-1

I am trying to implement a formula to create a new column in Dataframe using existing column but that column is a summation from 0 to a number present in some other column.

I was trying something like this:

dataset['B']=sum([1/i for i in range(dataset['A'])])

I know something like this would work dataset['B']=sum([1/i for i in range(10)])

but I want to make this 10 dynamic based on some different column.

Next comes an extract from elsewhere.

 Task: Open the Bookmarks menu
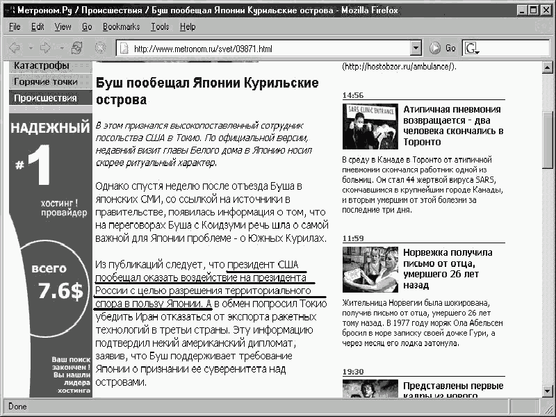(121, 26)
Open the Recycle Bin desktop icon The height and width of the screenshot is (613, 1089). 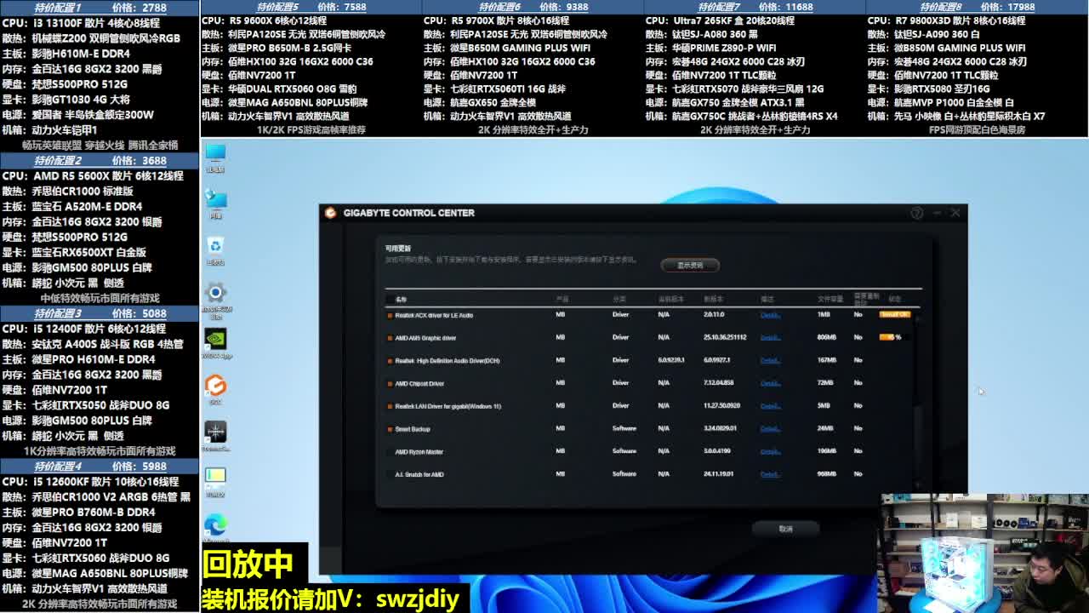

I keep on getting this error.

TypeError: 'Series' object cannot be interpreted as an integer

Arun
  • 11
  • 4

2 Answers2

0
  1. First of all, I should admit that I could not understand you question completely. However, what I understood that you want to iterate over the rows of a DataFrame and make a new column by doing some operation/s on that value. Is that is so, then I would recommend you following link

  2. Regarding TypeError: 'Series' object cannot be interpreted as an integer: The init signature range() takes integers as input. i.e [i for i in range(10)] should give you [0, 1, 2, 3, 4, 5, 6, 7, 8, 9]. However, if one of the value from your dataset['A'] is float, or not integer , this might result in the error you are having. Moreover, if you notice, the first value is a zero, as a result, 1/i should result in a different error. As a result, you might have to rewrite the code as [1/i for i in range (1 , row_value_of_dataset['A'])]

It will be highly appreciate if you could make an example of what you DataFrame might look like and what is your desired output. Then perhaps it is easier to post a solution.

BTW forgot to post what I understood from your question:

#assume the data:
>>>import pandas as pd
>>>data = pd.DataFrame({'A': (1, 2, 3, 4)})
#the data
>>>data
  A
0  1
1  2
2  3
3  4
#doing operation on each of the rows
>>>data['B']=data.apply(lambda row: sum([1/i for i  in range(1, row.A)] ), axis=1)
# Column B is the newly added data
>>>data
   A         B
0  1  0.000000
1  2  1.000000
2  3  1.500000
3  4  1.833333

Ahsan
  • 47
  • 5
  • Thanks for the solution.This method is too slow as I am working on very big data. Can you please suggest some optimized way. – Arun Jul 02 '19 at 11:09
  • use numba in numpy and then bring it into the dataframe – M__ Jul 02 '19 at 13:36
0

Perhaps explicitly use cumsum, or even apply?

Anyway trying to move an array/list item directly into a dataframe and seem to view this as a dictionary. Try something like this, I've not tested it,

array_x = [x, 1/x for x in dataset.values.tolist()] # or `dataset.A.tolist()`
df = pd.DataFrame(data=(np.asarray(array_x)))
df.columns = [A, B]

Here the idea is to break the Series apart into a list, and input the list into a dataframe. This can be explicitly done without needing to go Series->list->dataframe and is not very efficient.

M__
  • 614
  • 2
  • 10
  • 25